Les problèmes rencontrés par les communautés autochtones sont causés par l’ingérence étrangère au niveau économique, culturel, politique et social. Je vous donne un exemple : ce sont souvent des multinationales qui financent la déforestation et l’accaparement de nos terres, ainsi que les activités d’exploitation minière. Avec des effets dévastateurs pour nos paysages et notre environnement. L’Etat, censé garantir notre protection, n’est qu’une sorte de marionnette à la solde de ces grands groupes. De le reconnaître est essentiel pour pouvoir défendre les droits des communautés autochtones et combattre un colonialisme qui perdure et envahit nos territoires et notre existence, jusqu’au plus profond de nous.
Qu’entendez-vous par un colonialisme qui perdure ?
Le colonialisme a engendré une conception utilitariste dominante de la planète. Celle-ci devient un lieu dont on peut exploiter les ressources et tirer profit. A la base de cette conception se trouve la notion de propriété. On peut exploiter une chose, la négocier ; on peut aussi la censurer, la détruire ou la mettre au rebut.
La transition verte doit permettre de déboucher sur un mode de vie plus durable. Pourtant, vous avez un discours critique vis-à-vis de cette dernière. Pourquoi ?
Aujourd’hui, les communautés et les minorités autochtones subissent déjà les conséquences de la crise climatique sur leurs territoires. Et l’économie verte n’apporte aucun changement. Elle poursuit les mêmes objectifs que l’économie capitaliste traditionnelle : la croissance, toujours la croissance. Prenons l’exemple des véhicules électriques : le but premier des fabricants n’est pas de mettre un terme à l’utilisation des combustibles fossiles mais d’augmenter leurs bénéfices. Une mauvaise équation. Peut-on qualifier cette avancée technologique de bénéfique et novatrice quand ces mêmes multinationales réalisent des bénéfices sur le dos des communautés autochtones ? Le fait que les responsables politiques et la société civile défendent les projets de ces grands groupes est par ailleurs inquiétant.
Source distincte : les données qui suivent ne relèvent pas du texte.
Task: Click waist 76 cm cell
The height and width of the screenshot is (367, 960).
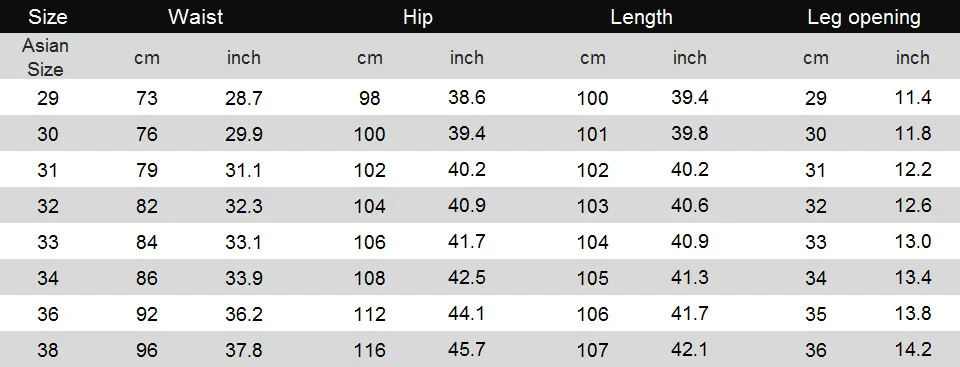Action: tap(147, 134)
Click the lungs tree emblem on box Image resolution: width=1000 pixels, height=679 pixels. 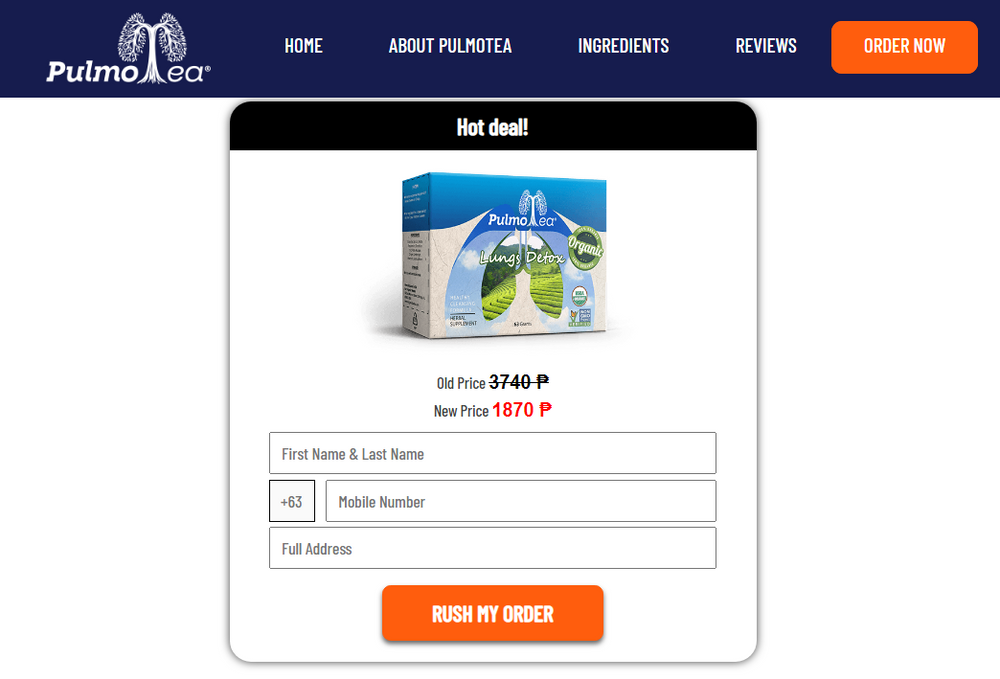tap(532, 207)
Quelle serait pour vous une transition juste ?
Il faut commencer par changer les mentalités. Les pays riches ne peuvent pas continuer à croître quand tant de gens vivent dans la pauvreté et la faim, et que l’accès à la justice, à l’alimentation, à l’eau, à l’éducation et aux droits fondamentaux leur est interdit.
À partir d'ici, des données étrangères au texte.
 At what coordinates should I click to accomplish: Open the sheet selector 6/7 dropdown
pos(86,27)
Ensuite, il faut respecter le droit des peuples autochtones à l’autodétermination mais également soutenir et défendre leur savoir traditionnel et le lien qui les unit à leurs territoires. Du point de vue autochtone, la terre ne nous appartient pas. Nous faisons partie de la terre comme elle fait partie de nous. Cela change tout car nous ne pouvons pas alors en tirer profit. C’est un lien de sollicitude qui nous unit. Nous considérons les ressources naturelles, la nourriture, l’eau et l’air comme un cadeau qui nous est donné d’apprécier et qu’il nous faut rendre en retour. C’est une vision anticoloniale de la terre.
Edson Krenak est un descendant des peuples krenak du Brésil. Il travaille depuis plus de 15 ans aux côtés de mouvements autochtones, au Brésil et dans le monde. Actuellement, Edson Krenak prépare à Vienne un doctorat en anthropologie juridique, une discipline réunissant deux domaines d’une importance stratégique pour les communautés autochtones.